WPP’s Martin Sorrell: ‘We need to watch out for Tencent and Alibaba’

U.S. marketers might know little about Chinese tech giants Tencent and Alibaba. But for WPP chief Martin Sorrell, China’s duopoly is becoming as competitive in advertising and marketing as its Western peers Google, Facebook and Amazon.

“Google, Facebook and Amazon, along with two Chinese companies — Tencent and Alibaba — are the ones we need to watch out for,” said Sorrell in an Advertising Week discussion with New Yorker writer Ken Auletta on Sept. 25.

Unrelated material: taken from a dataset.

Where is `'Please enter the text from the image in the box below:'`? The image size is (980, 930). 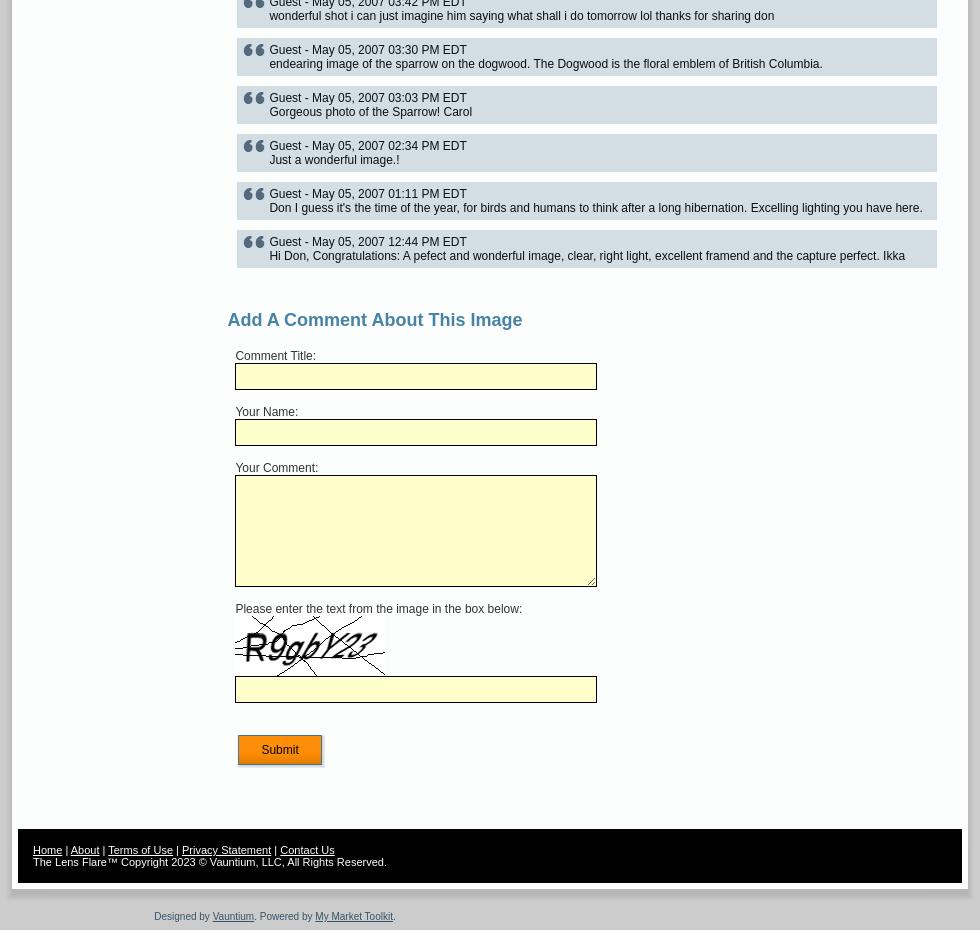
'Please enter the text from the image in the box below:' is located at coordinates (378, 608).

Sorrell said his team visited 31 local companies in 10 days while in China three weeks ago and was struck by the size of top tech companies in the market. For instance, telecommunications company Huawei’s headquarters in Shenzhen accommodates 50,000 of its 200,000 employees, while the Alibaba campus in Hangzhou houses around 50,000 employees, according to Sorrell.

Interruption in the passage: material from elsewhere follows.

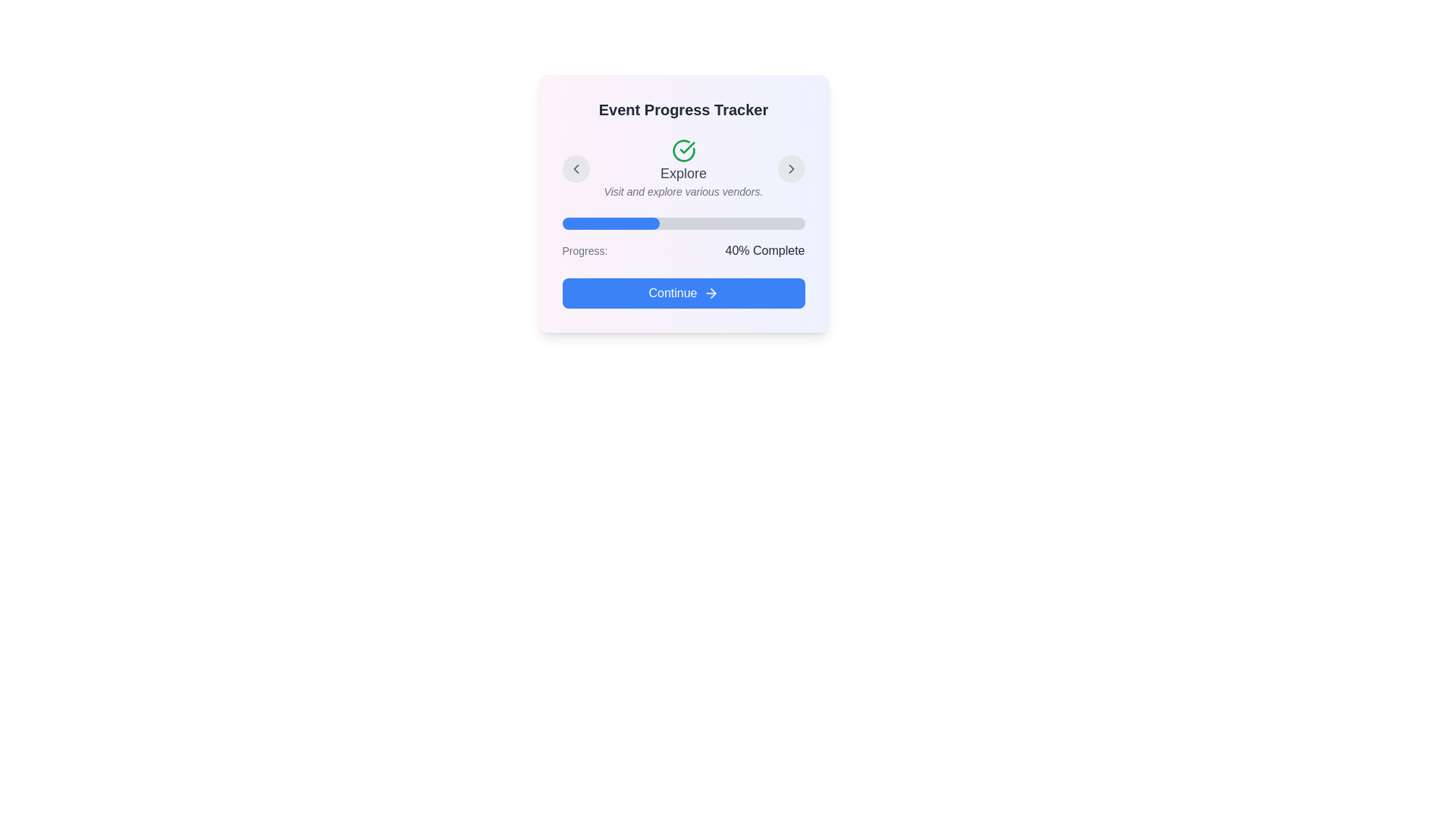  I want to click on the horizontal progress bar with a gray background and blue filled portion, located below the 'Explore' heading and above the 'Progress' label, so click(682, 223).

“The West — [I, myself, fall] into the category — doesn’t want China to succeed because we want to go out and compete with them. But they are going to win and be competitive,” he said. “In Singapore, Alibaba is competing with Amazon head-to-head, for instance.”

Tencent and Alibaba are well aware of Western advertisers’ interest in them. Speaking at a separate Advertising Week presentation on Sept. 25, Steven Chang, a vp for Tencent, touted his company’s ability to build “a whole advertising ecosystem,” providing tech, data, content, media and the like. Tencent and Alibaba also made big advertising pitches at Cannes Lions and the International Consumer Electronics Show this year.

Chang ticked off examples of Tencent’s might. He said 268 million people in China use QQ — the first instant messaging service Tencent developed — in any given minute. On average, Chinese mobile users spend more than 58 percent of their online time on Tencent apps, including WeChat, which has 938 million monthly active users. With around 166 billion yuan (around $25 billion) in game revenue a year, Tencent has become the biggest online game developer in the world. Meanwhile, Tencent pulls in around 255 billion yuan (around $38 billion) a year in online advertising revenue, said Chang.

“With QQ ID and WeChat ID, we can help advertisers track what people are doing within Tencent-[owned and -operated] properties,” he said.

A couple of holding groups have recently formed partnerships with the two Chinese tech giants. On Sept. 25, WPP’s media-buying arm GroupM announced a partnership with Alibaba to identify potential customers at an early stage of an ad campaign. At Cannes Lions this year, Dentsu Aegis formed a global partnership with Tencent to combine their data to identify audience intent and run targeted ad campaigns in the mobile space.

“In the U.S., you need to work across different platforms and vendors to assemble various pieces of data. But in China, you can operate at scale with just one player because of the dominant nature of Tencent and Alibaba,” said Nigel Morris, chief strategy and innovation officer for Dentsu Aegis Network, in an Advertising Week panel discussion with Chang.

The Chinese market isn’t as developed as the U.S. in terms of brand safety and viewability. Chang said digital advertising has only been around in China around five years, and the market doesn’t have trade associations like Media Rating Council. But big players like Tencent will become more disciplined, he said.

“We started working with Nielsen two years ago, the same way Facebook worked with Nielsen in the U.S.,” said Chang. “It’s just a matter of time for the Chinese market to become mature.”

As powerful as Tencent and Alibaba are, they have their limits. Both companies mainly target people in China or Chinese travelers abroad — they haven’t found a way to expand to the U.S. “I don’t think Alibaba and Tencent will come to the U.S. directly from China,” said Sorrell. “They will penetrate Southeast Asia and Africa first.”